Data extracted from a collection
========

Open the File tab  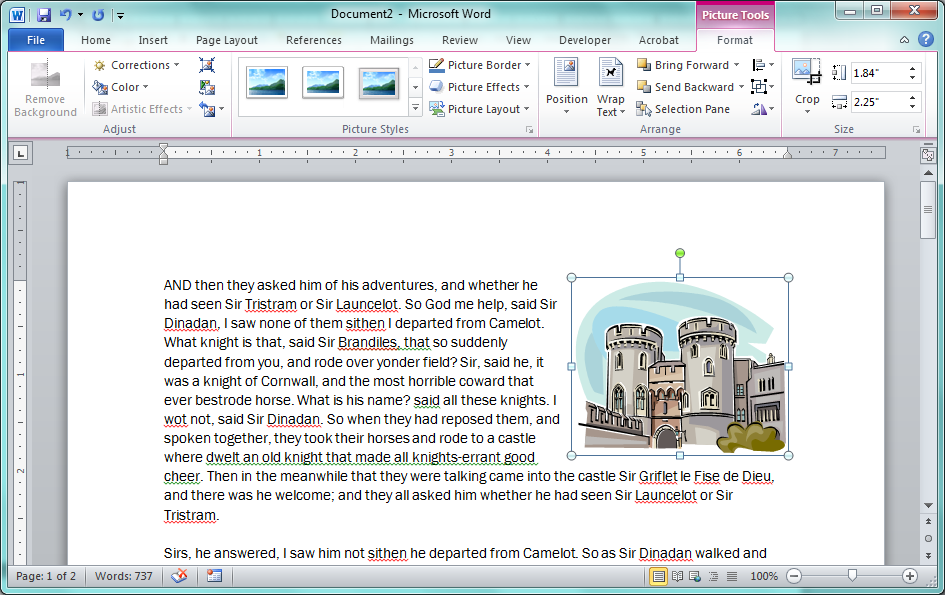(x=36, y=40)
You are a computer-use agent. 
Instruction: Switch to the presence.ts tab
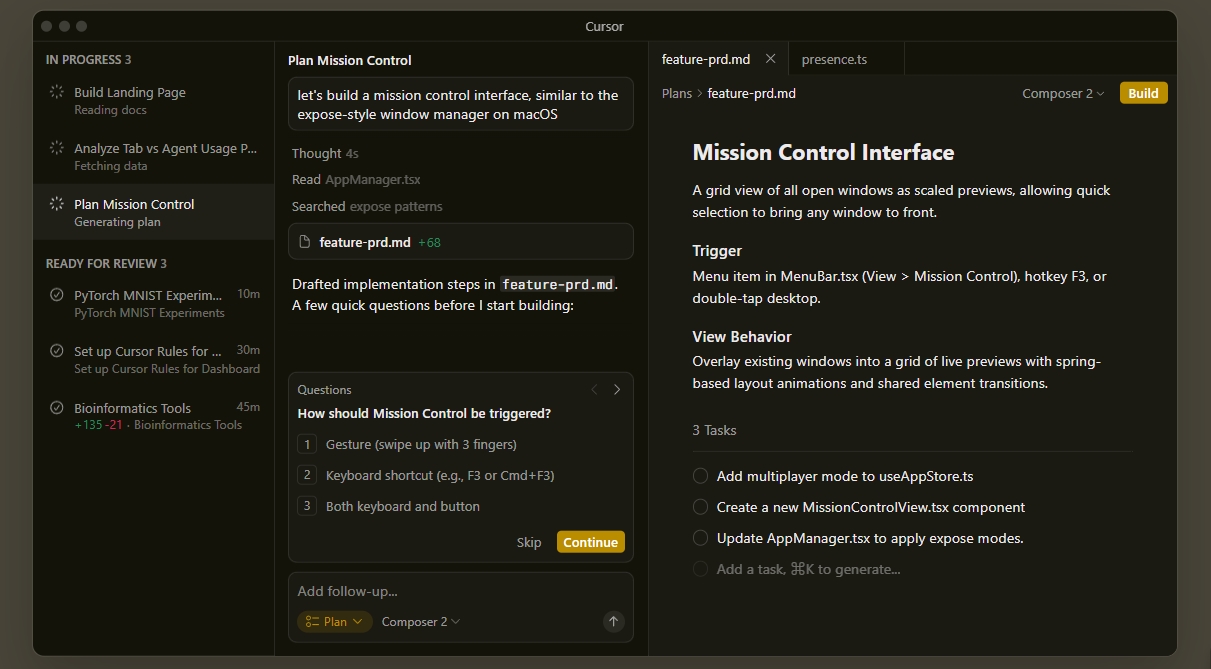(x=834, y=58)
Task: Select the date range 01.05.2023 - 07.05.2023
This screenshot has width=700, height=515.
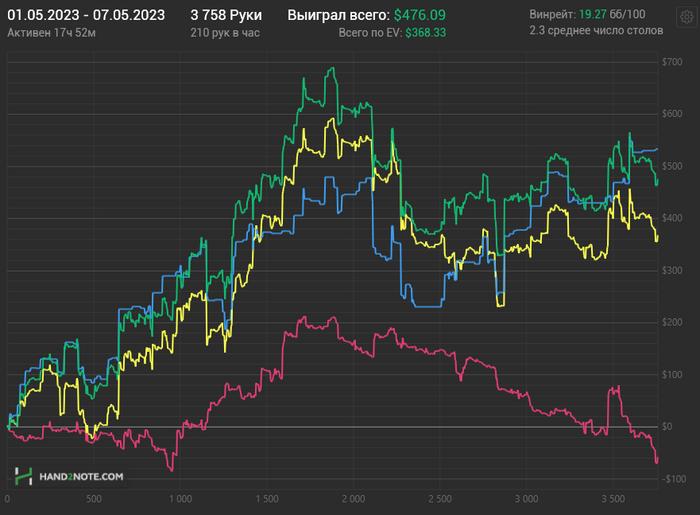Action: tap(86, 16)
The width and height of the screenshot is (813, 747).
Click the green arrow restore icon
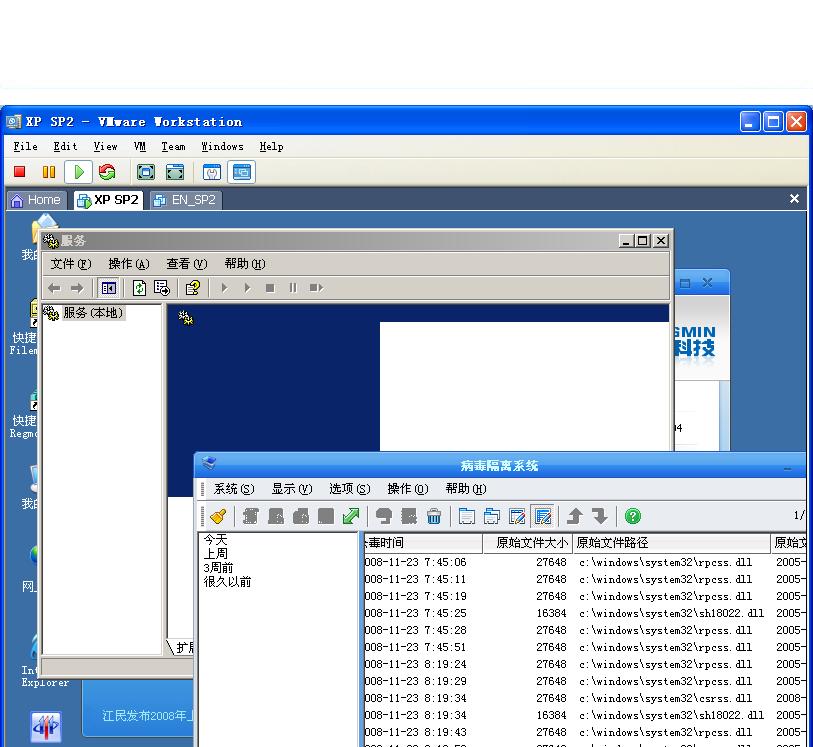coord(350,516)
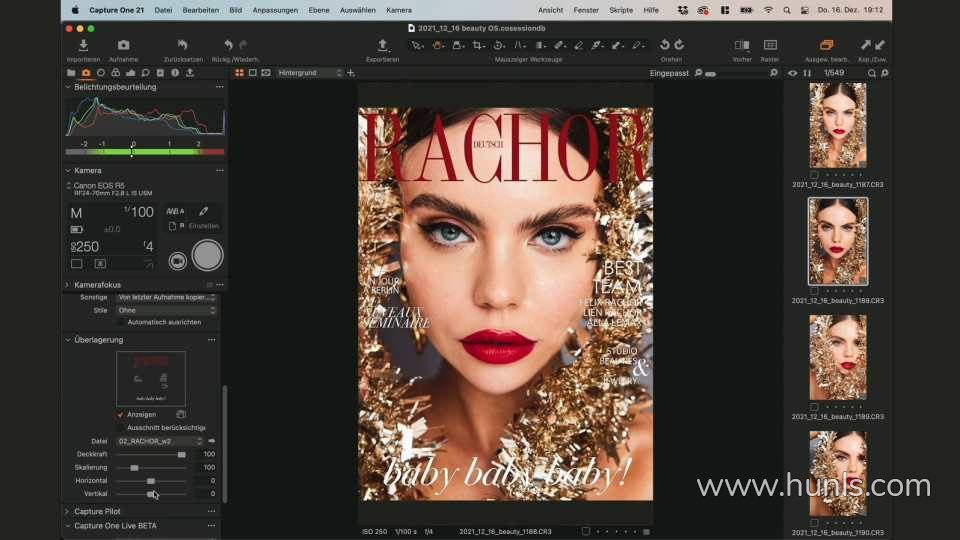Screen dimensions: 960x540
Task: Enable Ausschnitt berücksichtigen checkbox
Action: coord(121,427)
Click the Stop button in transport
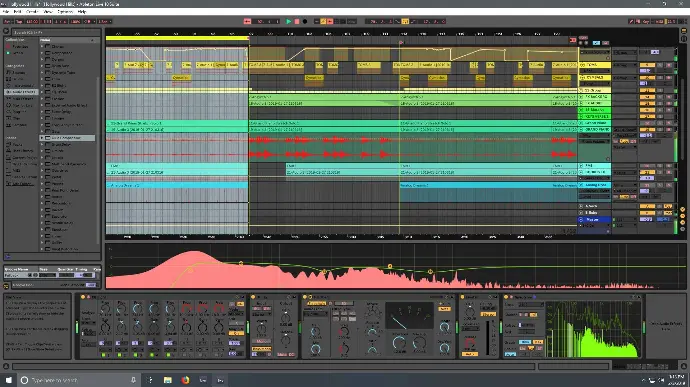Image resolution: width=690 pixels, height=387 pixels. tap(297, 21)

========

> [Your instructions]: The required output is the line containing "Task: Select the" plus every line after it to the end of the data, copied exactly and with no pictures.

> [Task answer]:
Task: Select the date range 01.05.2023 - 07.05.2023
This screenshot has width=700, height=515.
Action: tap(86, 16)
The width and height of the screenshot is (813, 747).
Click the green arrow restore icon
coord(350,516)
Screen dimensions: 960x540
Task: Enable Ausschnitt berücksichtigen checkbox
Action: coord(121,427)
Click the Stop button in transport
Image resolution: width=690 pixels, height=387 pixels. tap(297, 21)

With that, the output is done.